Josie is sure that it’s all a bit too good to be true. The Wayside Hotel has transformed itself into an apartment building, so close to her job that she won’t need a car. The apartment is built out of her dreams for herself and Amos, and the rent is less than the last dump they lived in.
There has to be a catch – and there is. Very few of the Wayside’s residents can pass for human; all of them have magic and some of them still think it would be quicker and easier to just sacrifice the humans and be on their way.
But the Wayside makes it very clear that it wants Josie and Amos to stay. They might be just what is needed to get the tank topped up – not by dying – but by living and turning the place they live in into a community – with at least one happy ever after shining sunshine through all the windows.
Escape Rating B-: I have very mixed feelings about this book. At first, it was just delightful and charming and sweet. It’s very cozy and I felt cozy within it. But it just wasn’t grabbing me. I mean, I enjoyed it as it was reading it but it seemed like not much was happening. When I put it down I didn’t feel compelled to pick it back up – not even to see how the romance was going to work itself out. But when I did pick it up, it was like being wrapped in a cozy blanket.
Part of that is probably down to the concept being very familiar. The Wayside Hotel will remind readers a LOT of the Gertrude Hunt in Ilona Andrews’ Innkeeper Chronicles. But the Innkeeper Chronicles, which are also set in a magically powered inn with non-human travelers, AND also includes a romance between the innkeeper and a local resident, always seems considerably more compelling.

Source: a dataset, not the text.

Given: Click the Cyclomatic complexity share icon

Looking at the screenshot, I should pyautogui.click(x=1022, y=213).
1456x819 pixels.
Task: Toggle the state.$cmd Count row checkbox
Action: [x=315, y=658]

There’s stuff happening at Gertrude Hunt, there’s usually a crisis or three, the guests nearly break out into outright warfare on a regular basis, and the local police can’t keep their noses out of the outlandish or outright otherworldly things that happen in the inn’s proximity. Wayside Number 5 needed more of that spark.
The events at the Wayside Inn move slowly, almost as if the Wayside itself was being as careful as Pax is in his courtship of Josie – because the Wayside is courting Josie and Amos every bit as much in its own hospitable way. The big tensions get underplayed or carpet-swept; Pax’s powerful but distrusting and micromanaging assistant, Josie’s insecure and micromanaging boss, and especially Josie’s negging, grasping, overbearing and overreaching mother-in-law.
Someone needed to blow up somewhere about something, but instead all the issues fizzled out – even though Fairy Princess Naliti unintentionally blew up the planetarium.
This was a really terrific premise and I had high hopes for it. It sounded like what you’d get if the Innkeeper Chronicles, If Wishes Were Retail, and Hotel Transylvania had a book baby. There was a LOT of potential between the various not-quite-human species and stereotypes – I adored the cheerleading squad of fairies and the gargoyles dressed as sporting mascots – but not even that accidental explosion gave the story as much of a life as it needed.
This story had a lot of potential, but the sizzle turned out to be more like a fizzle. Color me disappointed, even though the fairy cheer uniforms were in some truly eye-popping color combinations. Your reading mileage may vary.